With Windows 10, Microsoft aims to get back on track with the operating system that still powers a majority of personal computers and serves as the backbone of many of the world's businesses. Some of the key changes Microsoft has made range from revamping the Start button to jettisoning the unpopular tablet-focused interface of Windows 8. There's also a new browser, Edge, to replace the decades-old Internet Explorer, as well as a more robust version of Cortana, Microsoft's voice-enabled digital software assistant.

And the ambitions stretch beyond traditional PCs. Microsoft is betting that Windows 10 can weave its influence across all manner of devices, from desktops to tablets, smartphones and even ATMs.

Microsoft is offering Windows 10 as a free upgrade to users of Windows 7 and Windows 8.1 in hopes of getting it into the hands of as many people as possible. Those people have been able to reserve a copy of Windows 10, but some will have to wait for their reservation to be filled.

"Each day of the rollout, we will listen, learn and update the experience for all Windows 10 users," Myerson said in the blog post. "If you reserved your copy of Windows 10, we will notify you once our compatibility work confirms you will have a great experience, and Windows 10 has been downloaded on your system."

It seems, then, that Microsoft is hoping to continue fine-tuning Windows 10 as it gets out to the wider world, sticking initially to the safer embrace of the Windows Insiders who have been combing through and helping to spruce up each new test version.

Just how far past July 29 will the rollout run? Days? Weeks? Myerson didn't point to any specific timeline, and Microsoft didn't respond to a request for comment.

Those who have to wait indefinitely to get Windows 10 may not be thrilled if they were hoping to have it by July 29. It's kind of like not being able to open a Christmas present until after Christmas.

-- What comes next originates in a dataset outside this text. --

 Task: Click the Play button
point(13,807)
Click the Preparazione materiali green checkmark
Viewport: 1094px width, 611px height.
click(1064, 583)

But Microsoft's cautious approach may end up serving the company well.

Despite all the internal and external testing that's been done on Windows 10, the new operating system is still just that -- new. And though Myerson said that Microsoft has seen "full compatibility today with the vast majority of Windows 8x and Windows 7x systems," there are still likely to be glitches and incompatibilities with some systems out there. Doing the rollout in stages gives Microsoft time to resolve those issues so the versions of Windows 10 launched after July 29 are more rock-solid.

Further, Microsoft knows that trying to download Windows 10 on July 29 to everyone who wants it would be difficult. Such an effort would certainly put a strain on the company's back-end systems to try to keep up with the heavy load. Pushing out the software in stages ensures that the downloads go more quickly and smoothly.

And what about hardware vendors aiming to introduce new PCs and tablets with Windows 10?

Myerson said Microsoft will soon deliver a build of Windows 10 to its hardware partners so they can start installing the operating system on their devices. Soon after that, Microsoft will distribute a build of Windows 10 to retailers so they can help consumers who may only just have gotten around to using Windows 8.1 upgrade to Windows 10.

So though you may have to wait beyond July 29 to get your copy of Windows 10, Microsoft's staged rollout aims to ensure that the copy you install is as stable and as compatible as possible.

"We've been really pleased with the strong response to Windows 10 since we kicked off reservations in early June, with millions of reservations," Myerson said. "We want to make sure all of you have a great upgrade experience, so we'll roll out Windows 10 in phases to help manage the demand."